ノジル:お、三浦さんが編集された『私、いつまで産めますか?~卵子のプロと考えるウミドキと凍結保存~』(WAVE出版・香川則子著)にもあった、「でも、その数%に入りたいんです!」と訴える女性の話ですね。あのコメント、すごく印象的でした。
O:ワクチンでも何でもメリットとデメリットがあるものですが、皆さんデメリットは何としても受け入れられないというか、見たいものだけしか見ないというか。数字の見方、考え方を義務教育の過程で身につけられるといいですよね。
三浦:私たちも統計や確率を数学で習いましたが、ただ問題を解かせるだけでは、それをどうやって実生活に生かせばいいかわからない。
桑満:健康雑誌とかには、科学的根拠があるように見せかけるためのグラフがいっぱい載っていますが、0から始まっていないグラフとか、読者に都合よくミスリードしてもらうための数字もたくさんあります。しかも医師が監修しているから、読者は信じてしまう。前篇でも言いましたが、そういった医師はトンデモ系かお金に困っているかで、いずれにしても信頼置けないですよ。
三浦:数字の問題はなかなか難しいですね。ところでトンデモな先生方って学会は不参加なんですか?
桑満:そんなことはないし、発表もできますよ。学会って、誰でも参加できますから。

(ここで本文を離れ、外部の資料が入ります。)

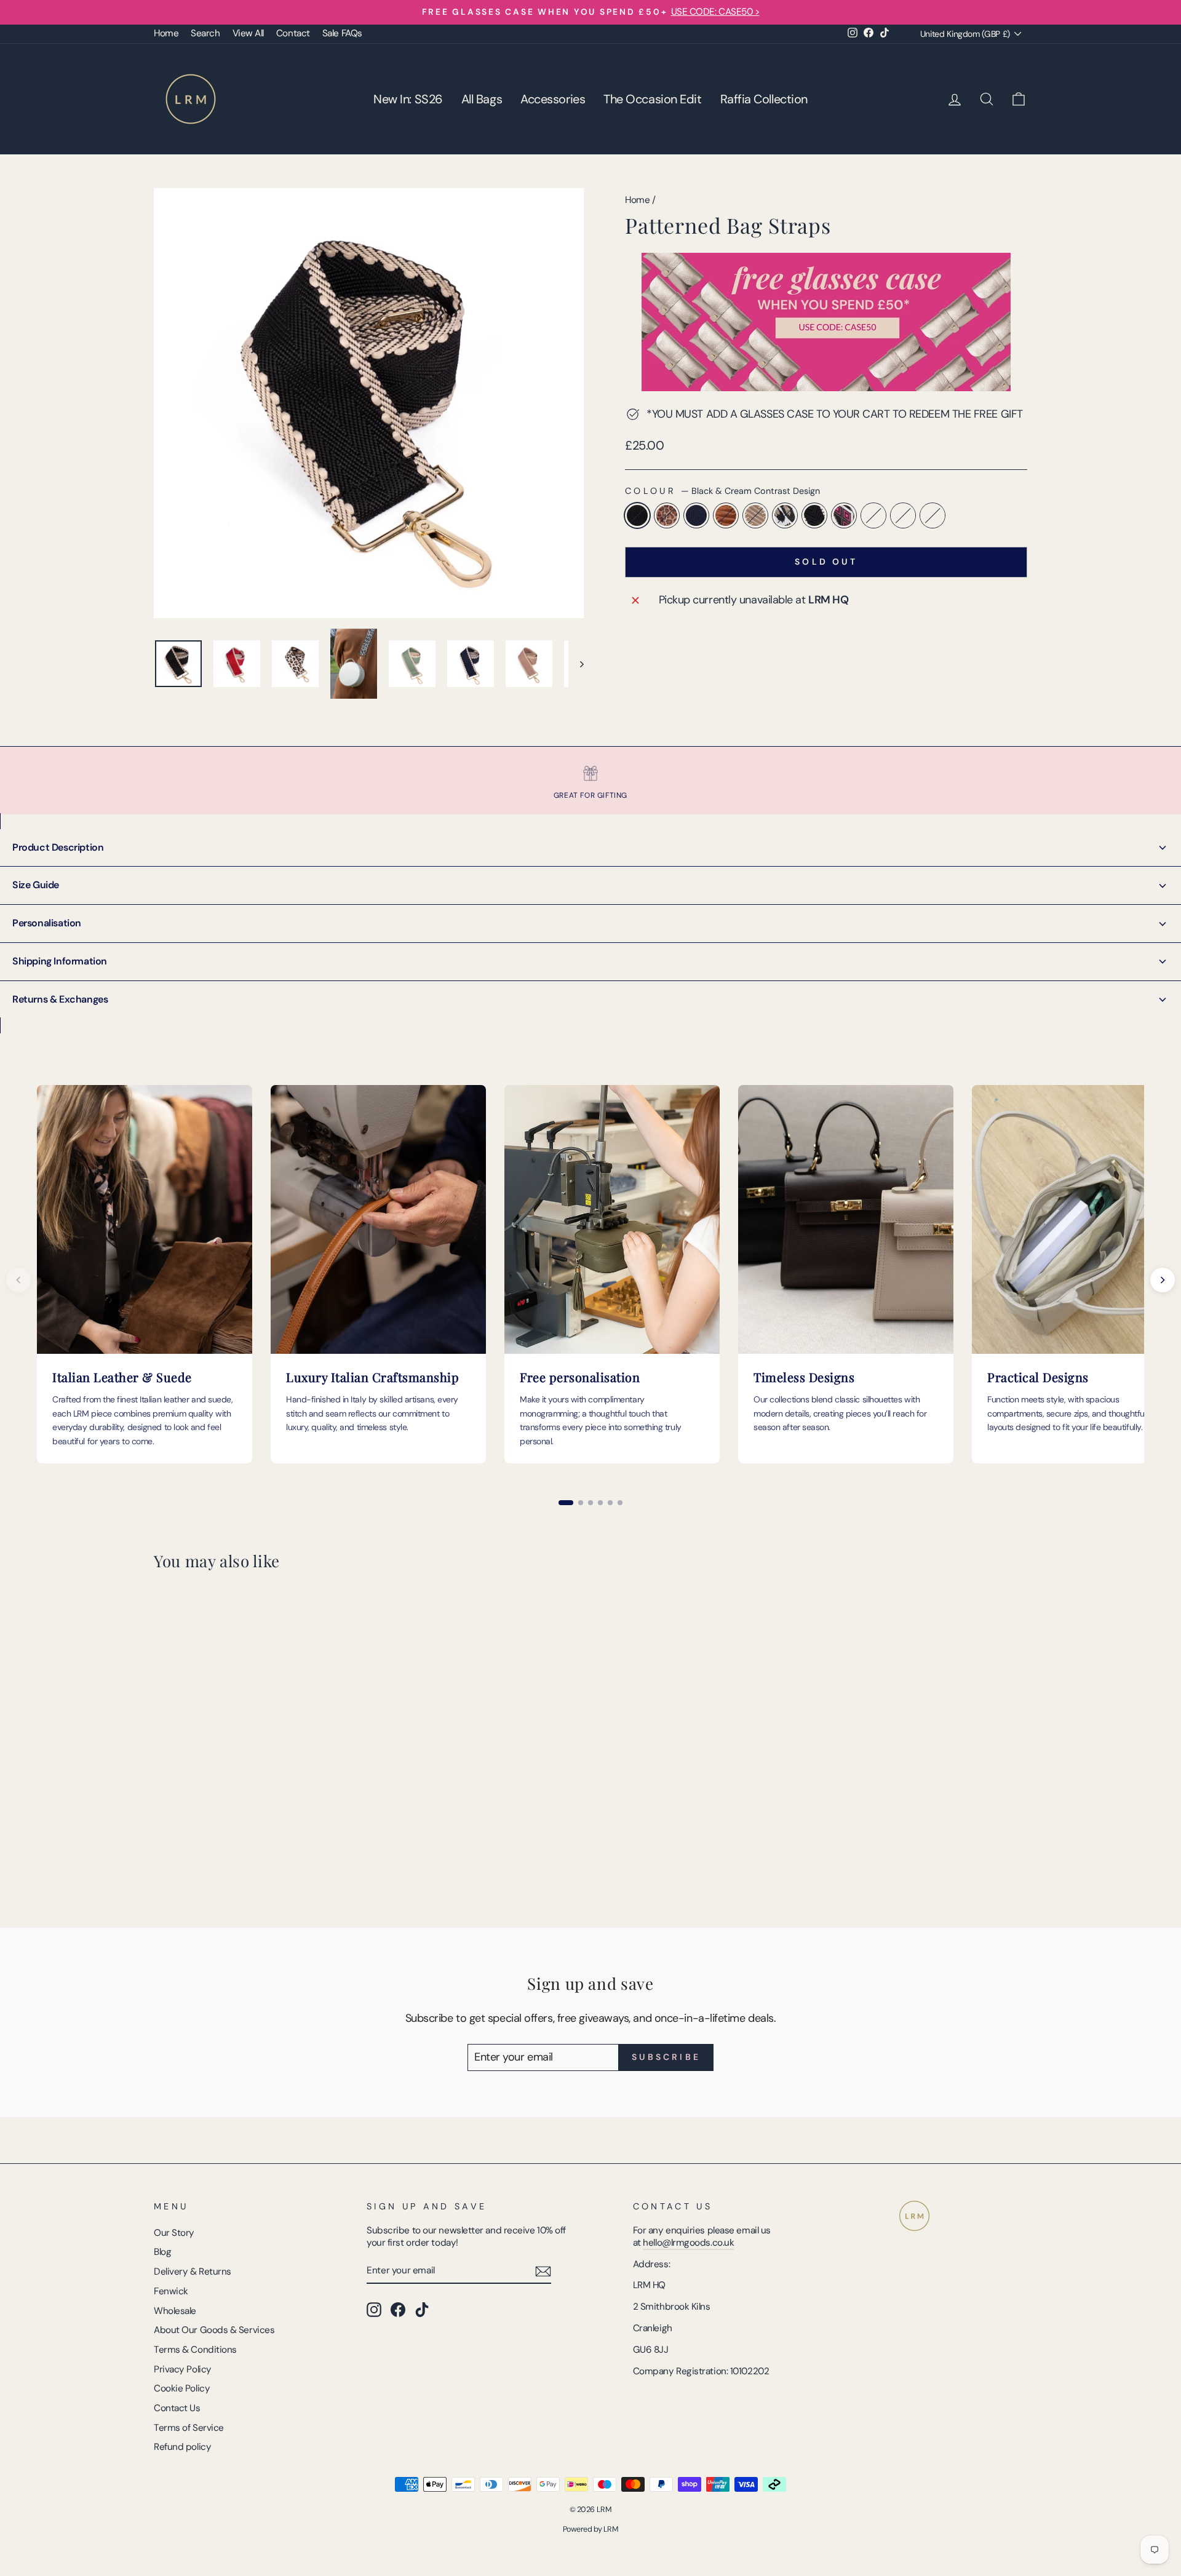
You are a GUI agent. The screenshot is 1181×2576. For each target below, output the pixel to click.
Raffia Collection (764, 99)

学問の自由があるので、なんならこの座談会の内容を、僕が泌尿器科学会で発表することだって可能です(笑)。初心者向けのポスター部門もありますし(笑)。発表したいことをポスターにまとめて、掲出するだけ、という部門です。でも、〈学会誌〉には載らない。怪しい健康食品の宣伝で〈この効果は、学会に発表されました!〉というのもあるけれど、あれもひとつのワナで、発表は誰でも何でもできるという。
「昔はよかった」って本当?
ノジル:数字は出てこないのですが、お説の根拠がイマイチ分からず、ひたすらキラキラしたイメージで「命って大切!」って語るという印象の強い〈誕生学〉なんかも、関わっている医師や専門家は軒並みトンデモという感じです。いつもしつこく名前を出して申し訳ないですが(笑)、胎内記憶の池川明医師と、経血コントロールの三砂ちずる氏ですからねえ。
桑満:親学も相当にトンデモでしたが、誕生学はさらに上をいくトンデモなのかな。でも私の専門は泌尿器科医で、さらに男でしょ。誕生学周辺は、産婦人科医の女医さんに検証していただいたほうが説得力が出るでしょう。
下戸山:江戸しぐさもそうでしたけど、道徳風な素敵な話に聞こえるから、誕生学とかは批判されにくいですよね。
O:今年は国際NGOであるヒューマン・ライツ・ウォッチや東京都議会議員のおときた駿氏などが乳児院や児童養護施設を否定し、里親制度をもっと進めようなんて動きもありましたよね。里親制度が悪いとは思いませんが、専門的なケアが必要な子どもだって多いはずだし、あまりに極端な発信が多くて偏見を招きかねないと思いました。でも、これも一見「温かい家庭」というイメージがあるからか、批判されにくいですね。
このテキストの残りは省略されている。